▶ **Description of the task**
All lines from the one holding "Paměť (19, 1036)" through the last line of the entries below must be transcribed exactly, and no others. Pictures do not go in.

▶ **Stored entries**

***

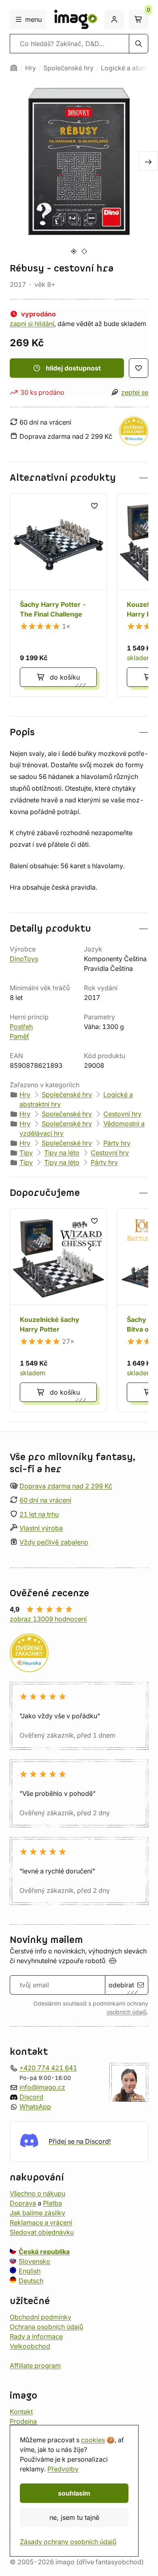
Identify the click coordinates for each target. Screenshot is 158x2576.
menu (33, 19)
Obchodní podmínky (40, 2317)
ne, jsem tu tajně (74, 2517)
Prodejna (23, 2421)
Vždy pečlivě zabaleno (53, 1542)
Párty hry (116, 1143)
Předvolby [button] (63, 2469)
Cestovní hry (122, 1114)
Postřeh (21, 1027)
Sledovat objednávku (42, 2232)
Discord (31, 2096)
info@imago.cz (42, 2087)
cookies (93, 2440)
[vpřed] (148, 161)
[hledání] (138, 43)
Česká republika (44, 2251)
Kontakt (21, 2411)
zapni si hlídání (32, 324)
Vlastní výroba (41, 1528)
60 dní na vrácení (45, 1500)
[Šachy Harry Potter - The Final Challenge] (58, 595)
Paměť (19, 1036)
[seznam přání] (138, 368)
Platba (52, 2203)
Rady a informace (36, 2336)
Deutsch (31, 2280)
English (30, 2271)
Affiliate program (35, 2365)
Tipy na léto (61, 1153)
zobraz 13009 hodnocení (48, 1619)
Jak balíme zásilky (37, 2212)
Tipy (26, 1153)
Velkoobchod (30, 2346)
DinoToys (24, 959)
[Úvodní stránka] (14, 68)
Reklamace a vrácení (41, 2222)
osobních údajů (127, 2011)
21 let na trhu (39, 1514)
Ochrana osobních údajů (46, 2326)
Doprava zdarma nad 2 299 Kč (65, 1486)
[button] (79, 477)
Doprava (23, 2203)
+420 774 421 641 (48, 2067)
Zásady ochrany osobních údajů (68, 2542)
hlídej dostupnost (73, 368)
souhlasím (74, 2493)
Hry (30, 68)
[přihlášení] (114, 19)
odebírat (121, 1985)
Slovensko (34, 2261)
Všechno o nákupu (37, 2193)
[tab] (73, 251)
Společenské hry (68, 68)
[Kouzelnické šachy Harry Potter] (58, 1310)
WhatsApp (35, 2106)
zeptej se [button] (134, 392)
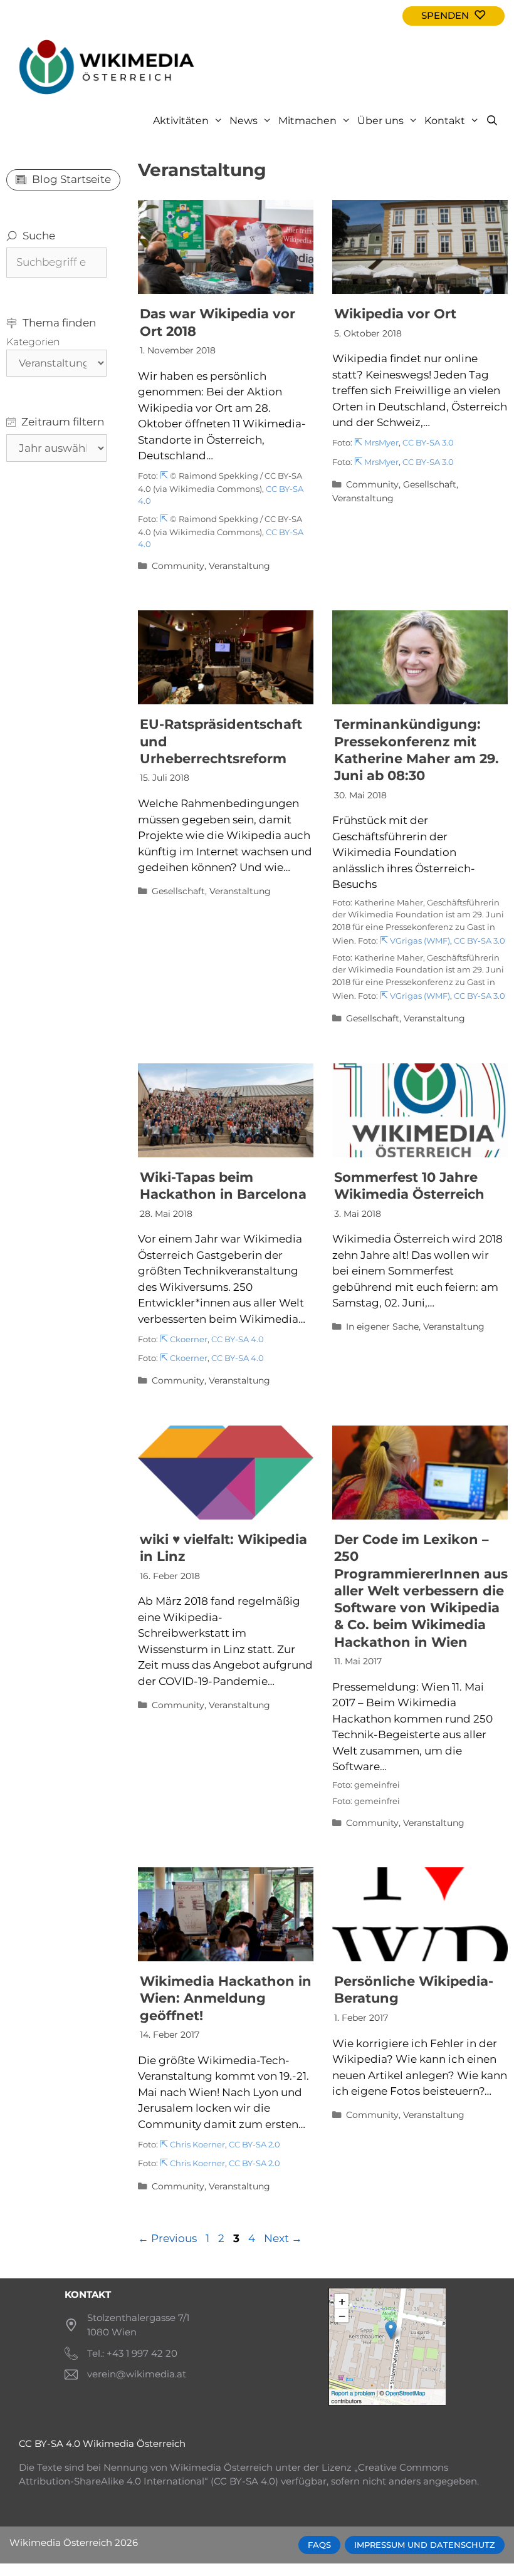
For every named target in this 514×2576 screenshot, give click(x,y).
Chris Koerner (197, 2144)
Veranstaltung (239, 565)
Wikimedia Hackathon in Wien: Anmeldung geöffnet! (226, 1998)
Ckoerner (188, 1339)
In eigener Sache (382, 1326)
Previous (167, 2238)
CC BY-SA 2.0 (254, 2144)
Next (283, 2238)
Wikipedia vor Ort (395, 313)
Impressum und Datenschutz (424, 2545)
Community (178, 565)
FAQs (319, 2545)
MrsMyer (381, 442)
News (243, 121)
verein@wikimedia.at (136, 2374)
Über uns (380, 121)
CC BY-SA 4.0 (237, 1339)
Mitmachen (307, 121)
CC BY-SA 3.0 (428, 442)
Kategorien (33, 342)
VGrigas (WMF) (420, 941)
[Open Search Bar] (491, 121)
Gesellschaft (429, 484)
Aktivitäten (181, 121)
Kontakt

***

▶ **Solution to this problem**
Paměť (19, 1036)
[seznam přání] (138, 368)
Platba (52, 2203)
Rady a informace (36, 2336)
Deutsch (31, 2280)
English (30, 2271)
Affiliate program (35, 2365)
Tipy na léto (61, 1153)
zobraz 13009 hodnocení (48, 1619)
Jak balíme zásilky (37, 2212)
Tipy (26, 1153)
Velkoobchod (30, 2346)
DinoToys (24, 959)
[Úvodní stránka] (14, 68)
Reklamace a vrácení (41, 2222)
osobních údajů (127, 2011)
21 let na trhu (39, 1514)
Ochrana osobních údajů (46, 2326)
Doprava zdarma nad 2 299 Kč (65, 1486)
[button] (79, 477)
Doprava (23, 2203)
+420 774 421 641 (48, 2067)
Zásady ochrany osobních údajů (68, 2542)
hlídej dostupnost (73, 368)
souhlasím (74, 2493)
Hry (30, 68)
[přihlášení] (114, 19)
odebírat (121, 1985)
Slovensko (34, 2261)
Všechno o nákupu (37, 2193)
[tab] (73, 251)
Společenské hry (68, 68)
[Kouzelnické šachy Harry Potter] (58, 1310)
WhatsApp (35, 2106)
zeptej se [button] (134, 392)
For every named target in this 514×2576 screenshot, give click(x,y).
Chris Koerner (197, 2144)
Veranstaltung (239, 565)
Wikimedia Hackathon in Wien: Anmeldung geöffnet! (226, 1998)
Ckoerner (188, 1339)
In eigener Sache (382, 1326)
Previous (167, 2238)
CC BY-SA 2.0 (254, 2144)
Next (283, 2238)
Wikipedia vor Ort (395, 313)
Impressum und Datenschutz (424, 2545)
Community (178, 565)
FAQs (319, 2545)
MrsMyer (381, 442)
News (243, 121)
verein@wikimedia.at (136, 2374)
Über uns (380, 121)
CC BY-SA 4.0 (237, 1339)
Mitmachen (307, 121)
CC BY-SA 3.0 (428, 442)
Kategorien (33, 342)
VGrigas (WMF) (420, 941)
[Open Search Bar] (491, 121)
Gesellschaft (429, 484)
Aktivitäten (181, 121)
Kontakt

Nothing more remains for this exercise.